Pointing data for screenshots and documents
━━━━━━━━━━━━━━━━━━━━
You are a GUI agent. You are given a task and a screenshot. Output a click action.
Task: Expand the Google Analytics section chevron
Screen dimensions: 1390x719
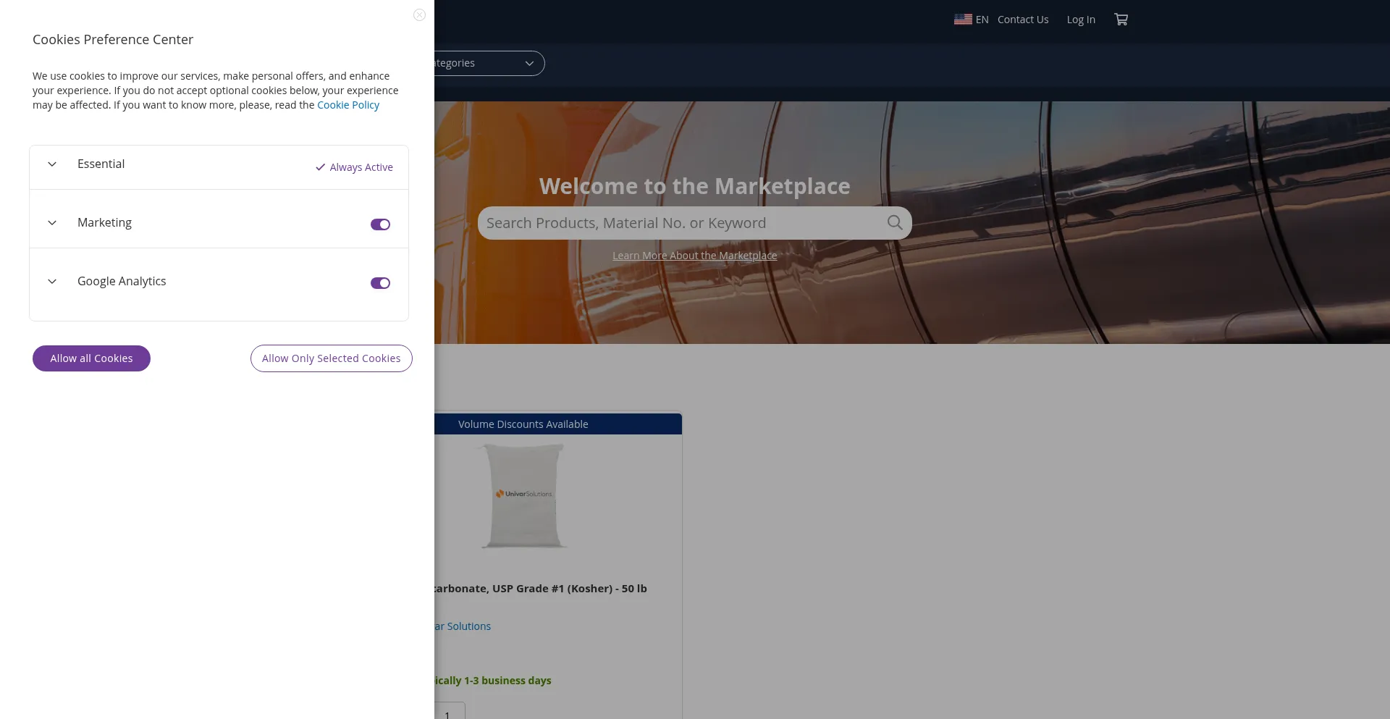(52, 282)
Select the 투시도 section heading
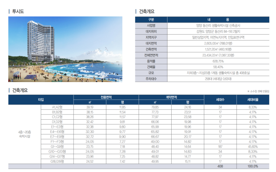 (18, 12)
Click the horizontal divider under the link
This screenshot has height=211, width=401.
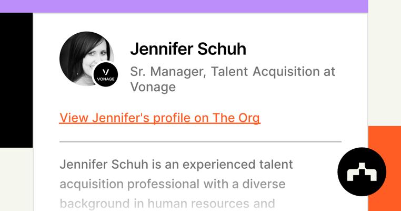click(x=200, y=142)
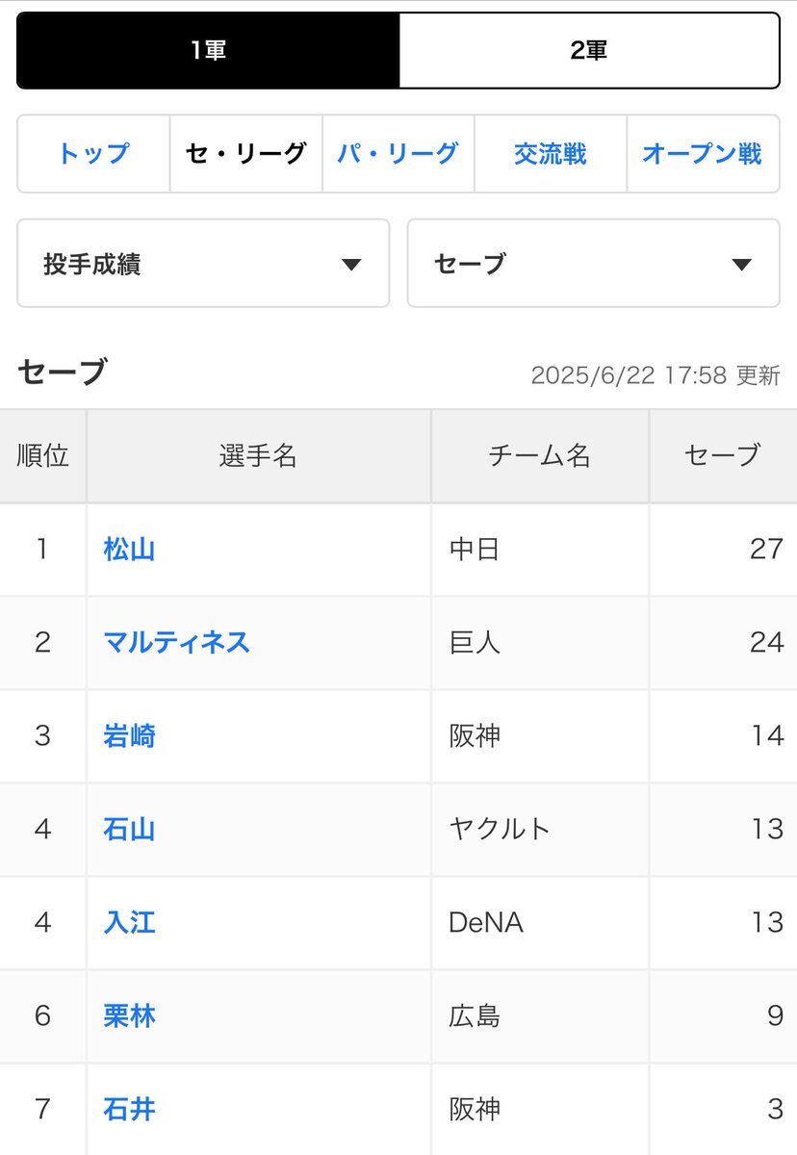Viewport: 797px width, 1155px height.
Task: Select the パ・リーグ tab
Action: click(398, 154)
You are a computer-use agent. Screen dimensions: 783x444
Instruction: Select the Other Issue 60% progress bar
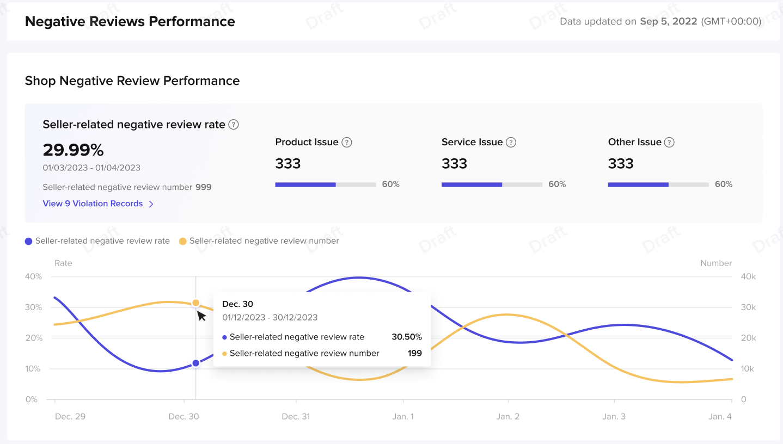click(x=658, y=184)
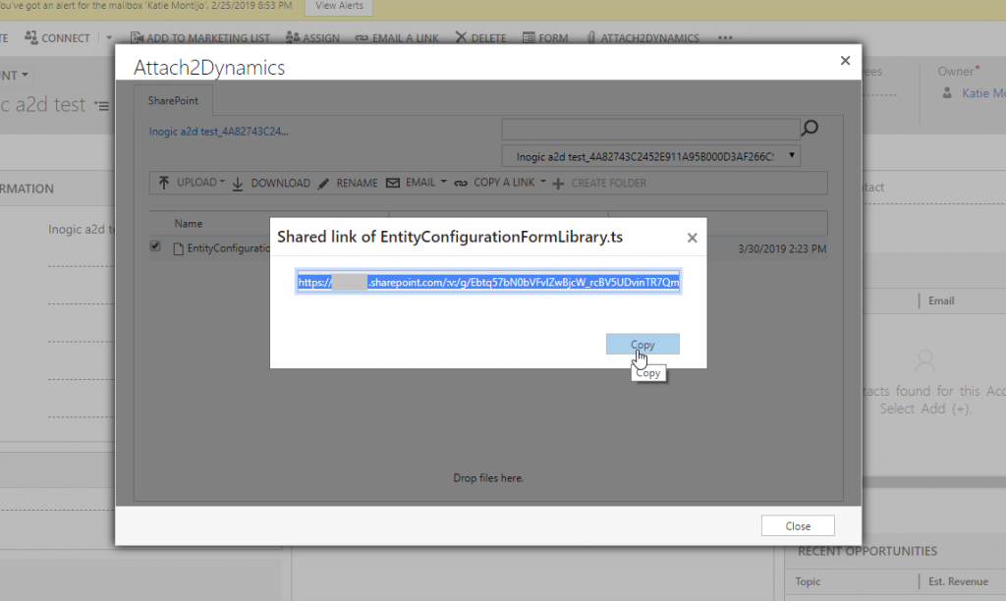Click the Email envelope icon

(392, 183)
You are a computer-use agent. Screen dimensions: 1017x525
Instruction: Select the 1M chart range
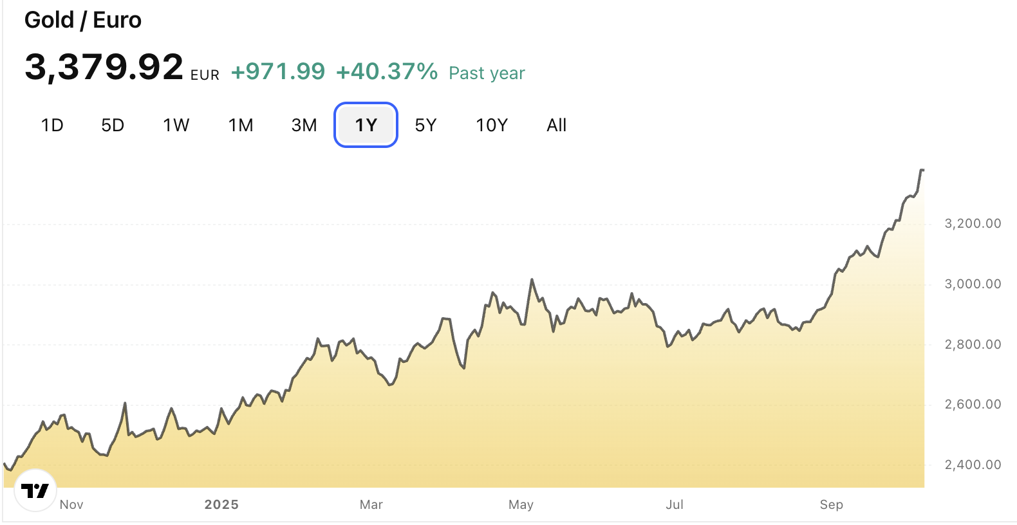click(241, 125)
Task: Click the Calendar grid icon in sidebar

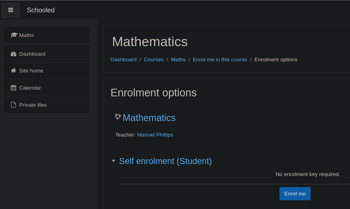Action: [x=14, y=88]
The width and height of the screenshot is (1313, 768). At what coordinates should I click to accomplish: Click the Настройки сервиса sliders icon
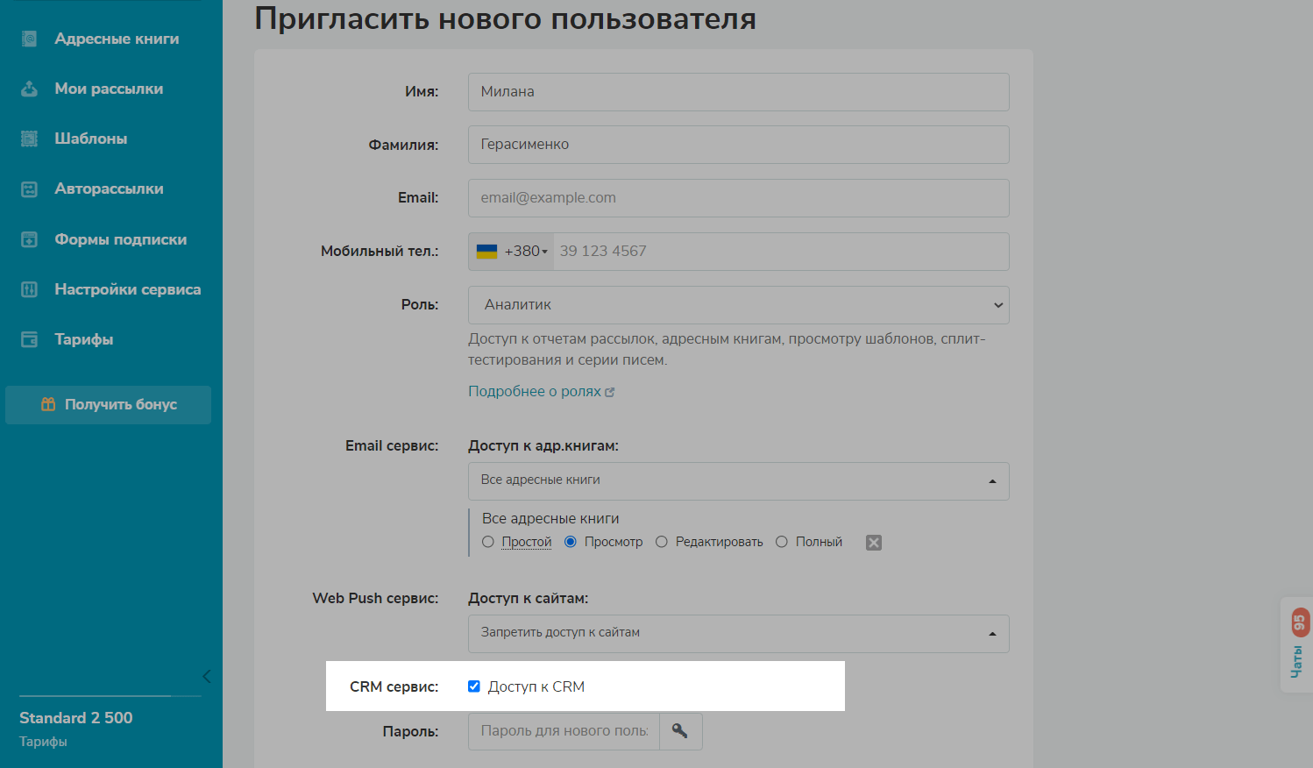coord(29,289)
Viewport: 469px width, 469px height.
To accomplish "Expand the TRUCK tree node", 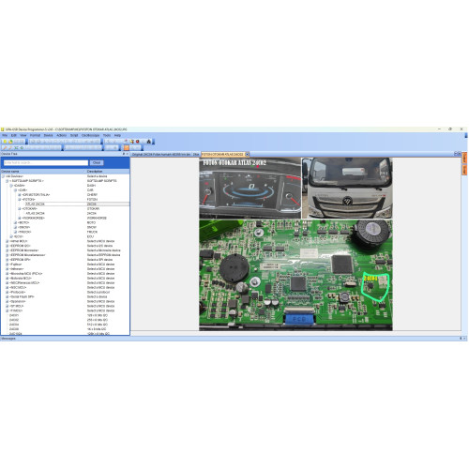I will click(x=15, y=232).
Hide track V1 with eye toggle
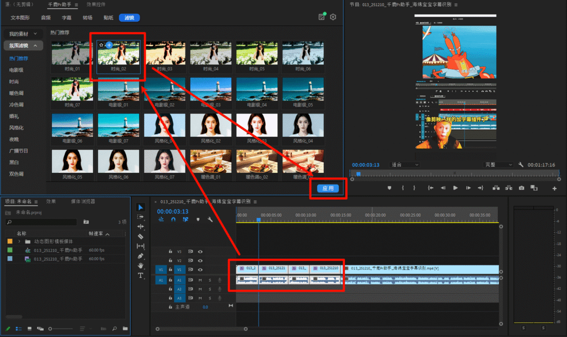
━━━━━━━━━━━━━━━━━━━━
Given problem: Output the lines from the start of the items through the line containing "Action: click(398, 154)", inclusive, as a JSON list of strings with one string per line, omitting any blank lines. Exclude the pictures from the answer.

Answer to the task:
[
  "You are a GUI agent. You are given a task and a screenshot. Output a click action.",
  "Task: Expand the Google Analytics section chevron",
  "Screen dimensions: 1390x719",
  "(52, 282)",
  "Select the 투시도 section heading",
  " (18, 12)",
  "Click the horizontal divider under the link",
  "This screenshot has height=211, width=401.",
  "click(x=200, y=142)",
  "Viewport: 797px width, 1155px height.",
  "Task: Select the パ・リーグ tab",
  "Action: click(398, 154)"
]